Getting researchers into workshops: bridging the culture gap

Through Research England’s Enhancing Research Culture funding, Richard submitted an application and secured £18,600 for a project to bridge the culture gap between researchers and technical workshops. This project is in collaboration with Andy Patrick, workshop supervisor of the New Caledonia workshop and Steve Mason, the electrical and electronic engineering departmental technical manager at The University of Sheffield.

 

Over perhaps the last 3 or 4 decades, a division has apparently grown between researchers, who require experimental apparatus to perform their work, and technical workshops, that build the required equipment. This has resulted in a culture where the two disciplines sit apart.

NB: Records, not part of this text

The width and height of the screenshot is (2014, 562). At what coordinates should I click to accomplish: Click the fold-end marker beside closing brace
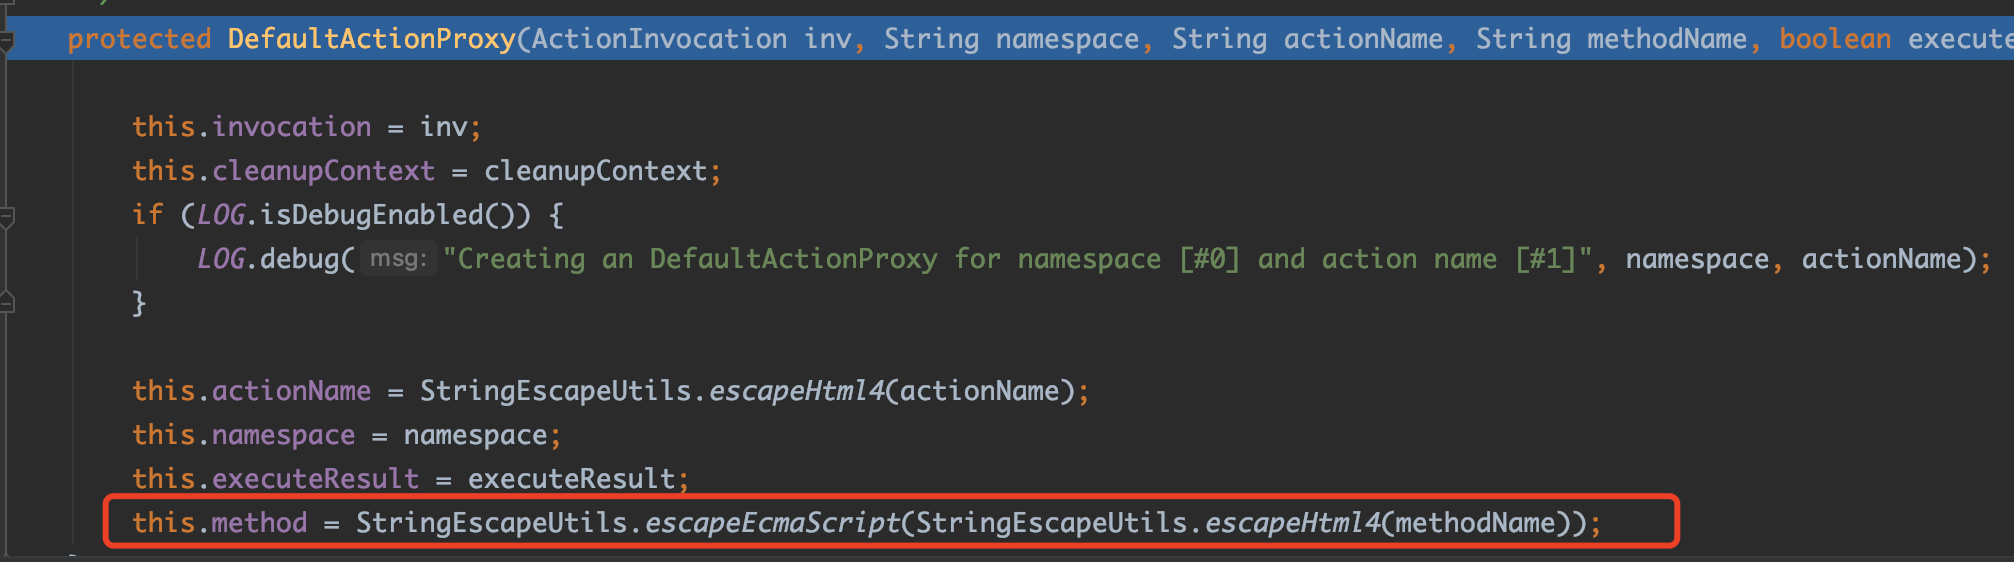pos(7,302)
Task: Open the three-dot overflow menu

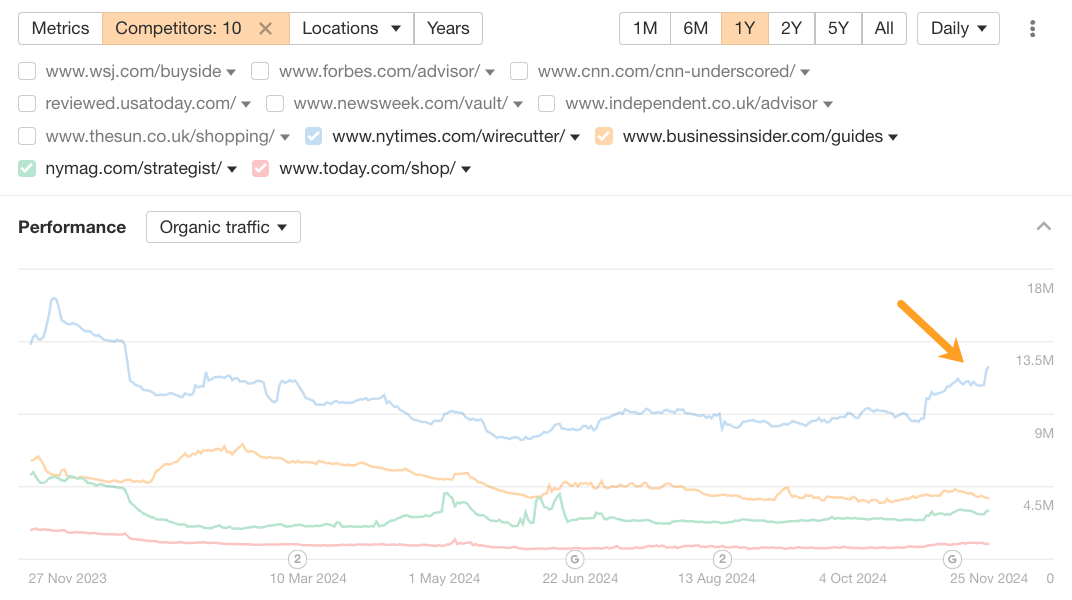Action: point(1032,29)
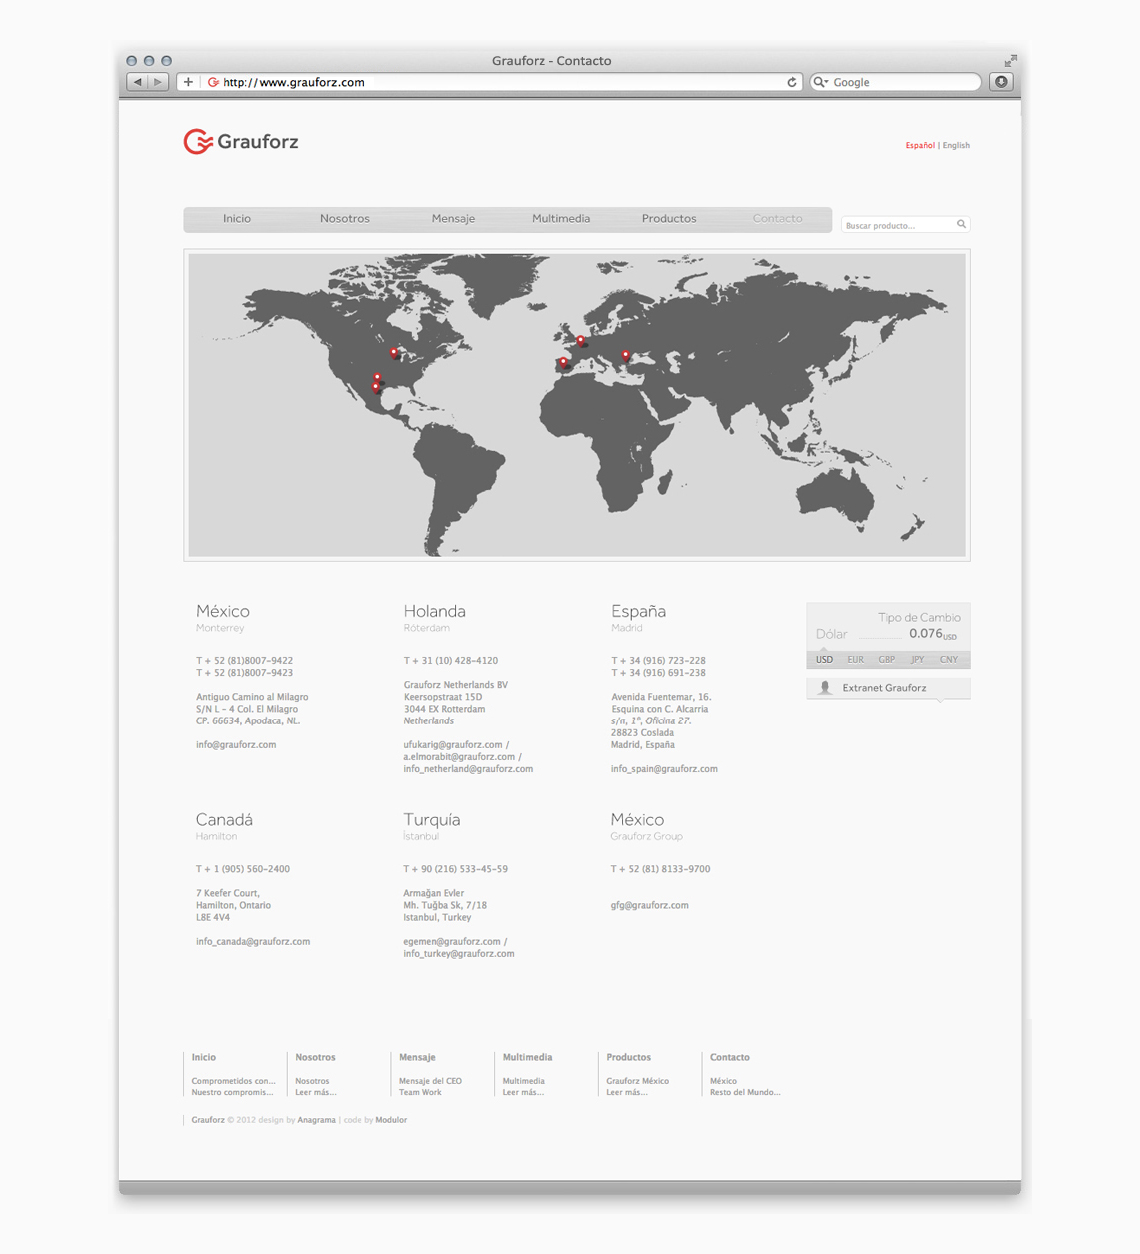Switch site language to English
The width and height of the screenshot is (1140, 1254).
click(x=956, y=146)
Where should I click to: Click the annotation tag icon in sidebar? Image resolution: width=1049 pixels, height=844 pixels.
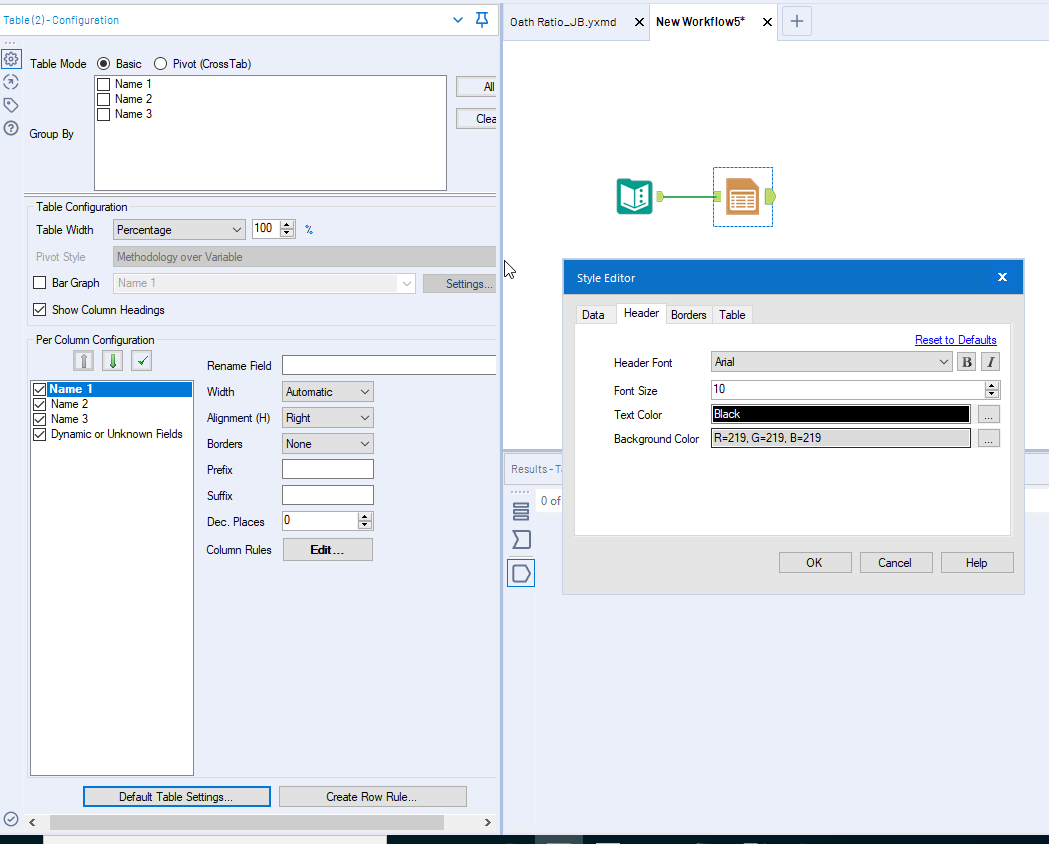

The onus typically falls on technicians to establish how to translate initial research requirement ideas, sometimes informally sketched out “on the back of an envelope” so to speak, into reality. Equivalently, for those researchers who do wish to be directly involved in building or modifying their equipment, few routes exist for them to access workshop tools (particularly lathes and mills).

 

In summary, this initiative is a pilot scheme, intended to evaluate and demonstrate the interest in and utility of providing routes for researchers to access workshop facilities. Around £10k of this funding will fund sending 7-8 signed up PhDs, PDRAs and academic staff on 4 day milling and turning introduction courses at the AMRC Training centre, providing documented training in the necessary skills. The right photo shows Richard on such an introduction to turning course at the AMRC in advance of this initiative. From this skills foundation, induction matrices and skills demonstration tasks will be formulated by the workshop to provide a formal route for researchers to competently use machine tools. The remaining £8k or so will be used to stock the accessible (name to be decided, previously/currently the “student” space) of the New Caledonia workshop, shown in the left two photos, with a range of high quality hand, measuring, and cutting tools, along with potentially 3D printers, as well as advertise this space.

 

The student space in the New Caledonia workshop is currently little known about. The aim of this initiative, through creating access routes and engaging with the most interested researchers, is to create a critical, self-advertising and self-sustaining user base of these facilities, and ultimately create the researcher equivalent to the successful, student-only iForge makerspace at The University of Sheffield. The benefits to both research and technical staff are numerous and too many to fully list here, ranging from safety oversight of DIY projects, facilitating responsive research, passing on technical skills (technicians as trainers), better integration between the communities and improved mutual technical vocabulary/communication, facilitation of “open source” projects, and a cohort of researchers with engineering skills placed “on the ground” within academic departments able to advise others on experimental design and offer additional embedded safety awareness.

 

Details and outcomes of this initiative will be added to this page as appropriate.